▶ _Aim of the exercise_:
Can you write out every line of the material below word for word, leaving the pictures out?

▶ _Provided material_:
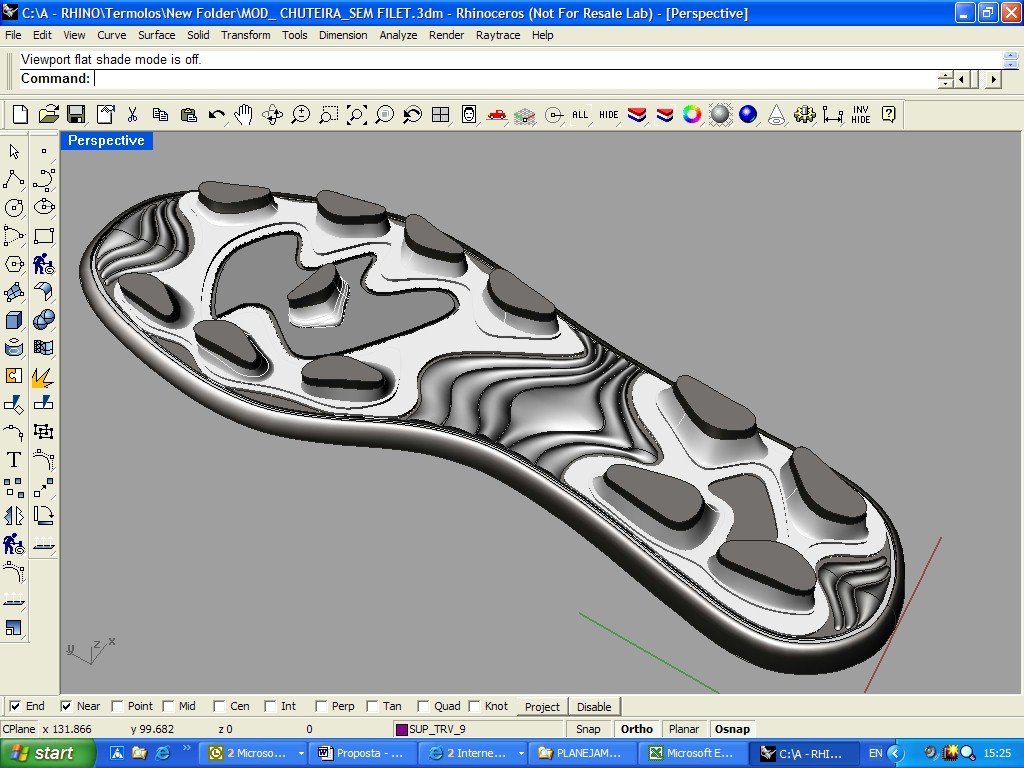Select the Text tool in sidebar
The width and height of the screenshot is (1024, 768).
point(14,460)
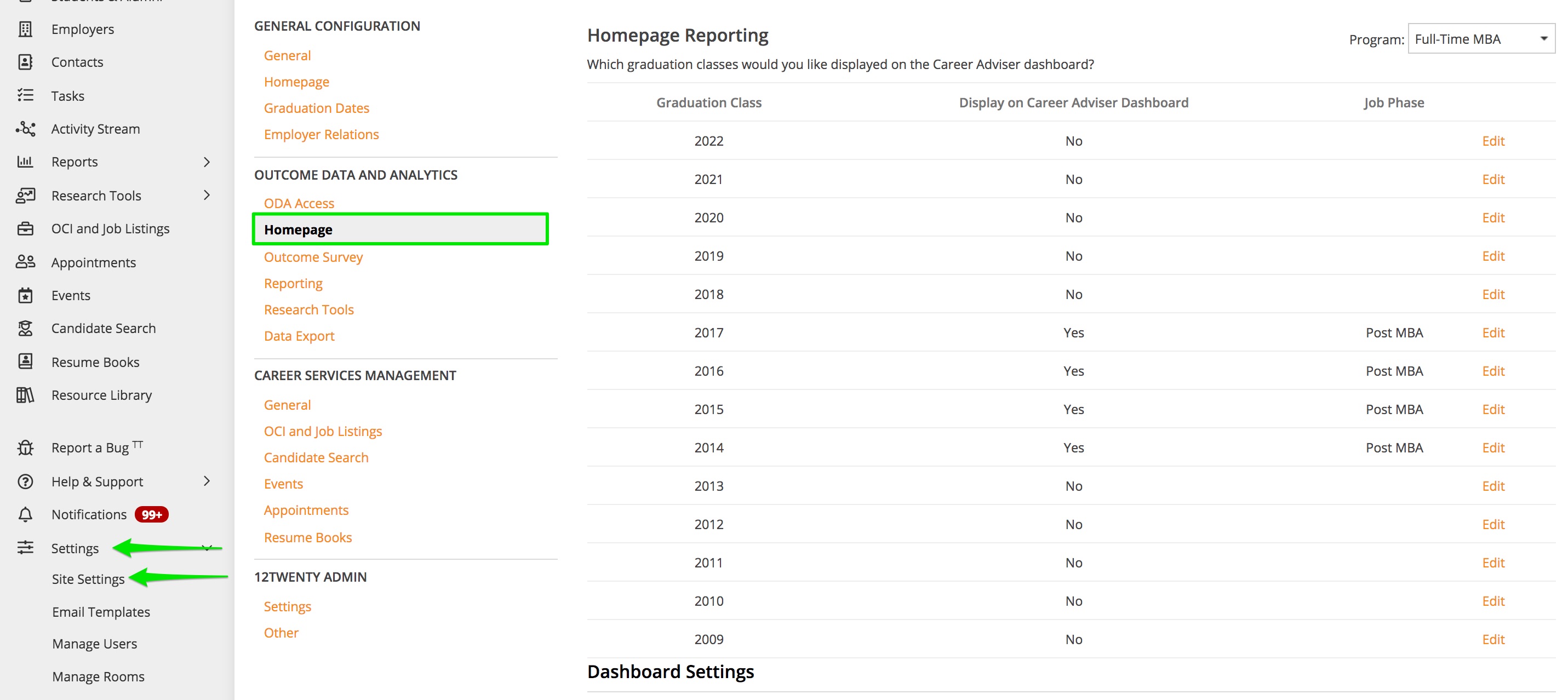Click the OCI and Job Listings briefcase icon
This screenshot has height=700, width=1568.
click(25, 228)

▶ _The result_:
Select the Text tool in sidebar
The width and height of the screenshot is (1024, 768).
point(14,460)
Click the OCI and Job Listings briefcase icon
This screenshot has height=700, width=1568.
click(25, 228)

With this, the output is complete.